- [Listed entries]:

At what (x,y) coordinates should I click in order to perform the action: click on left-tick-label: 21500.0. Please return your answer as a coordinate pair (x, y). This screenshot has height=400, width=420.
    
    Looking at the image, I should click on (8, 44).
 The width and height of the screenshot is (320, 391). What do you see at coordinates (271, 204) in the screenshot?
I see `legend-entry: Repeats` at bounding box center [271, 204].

...

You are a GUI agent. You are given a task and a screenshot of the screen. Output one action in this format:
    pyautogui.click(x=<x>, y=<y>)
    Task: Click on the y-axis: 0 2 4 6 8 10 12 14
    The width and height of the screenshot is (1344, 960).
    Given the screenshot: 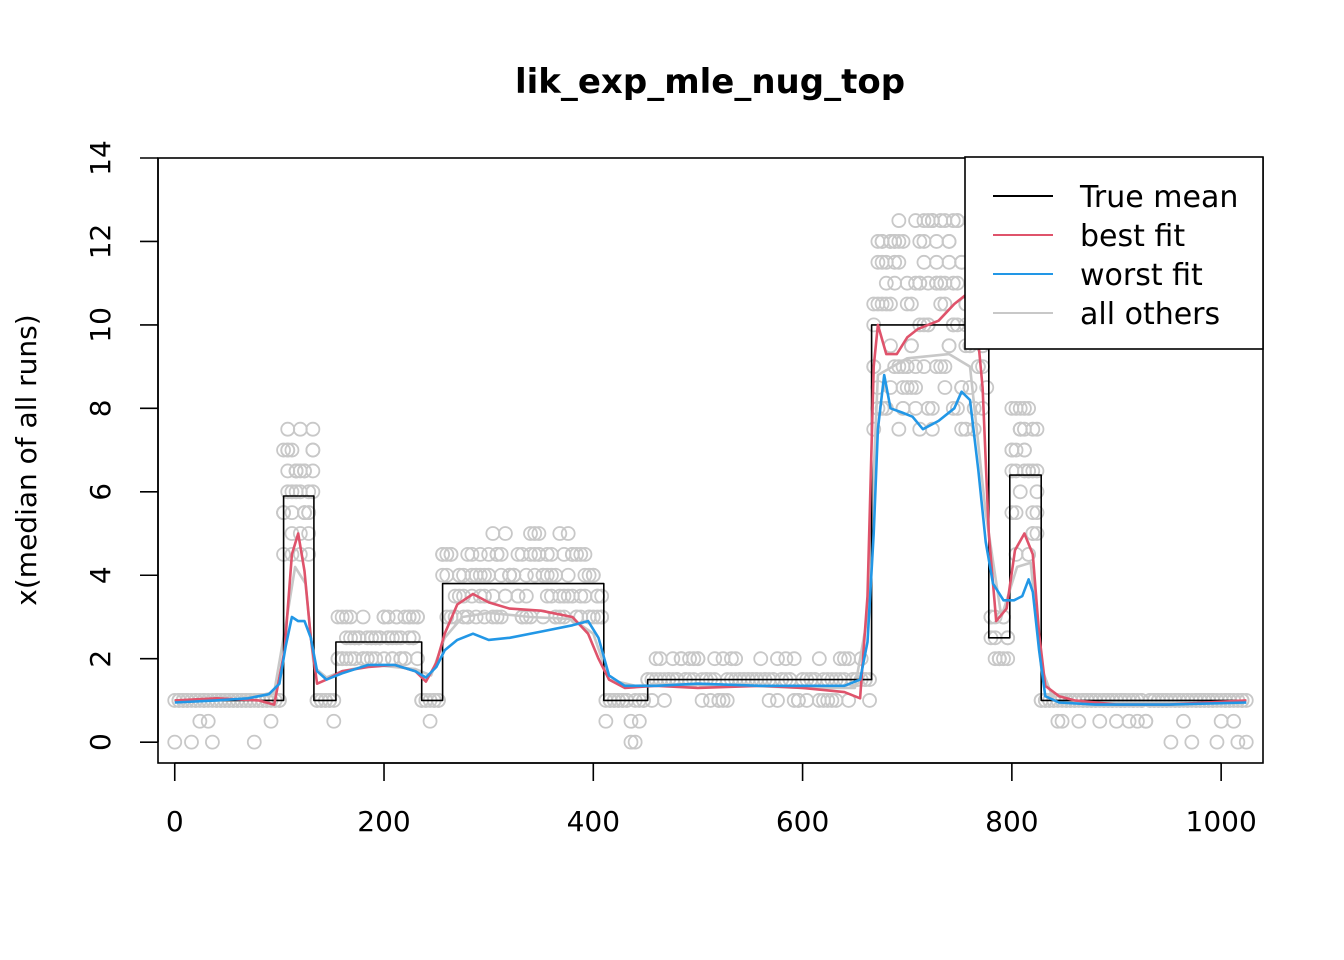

- [Exercise prompt]: Edit the entries from the line containing "At what (x,y)" down to the line containing "center [271, 204]." by swapping "coordinate pair" for "pair of numbers", and write those lines out again with nothing else changed.

- [Answer space]:
At what (x,y) coordinates should I click in order to perform the action: click on left-tick-label: 21500.0. Please return your answer as a pair of numbers (x, y). This screenshot has height=400, width=420.
    
    Looking at the image, I should click on (8, 44).
 The width and height of the screenshot is (320, 391). What do you see at coordinates (271, 204) in the screenshot?
I see `legend-entry: Repeats` at bounding box center [271, 204].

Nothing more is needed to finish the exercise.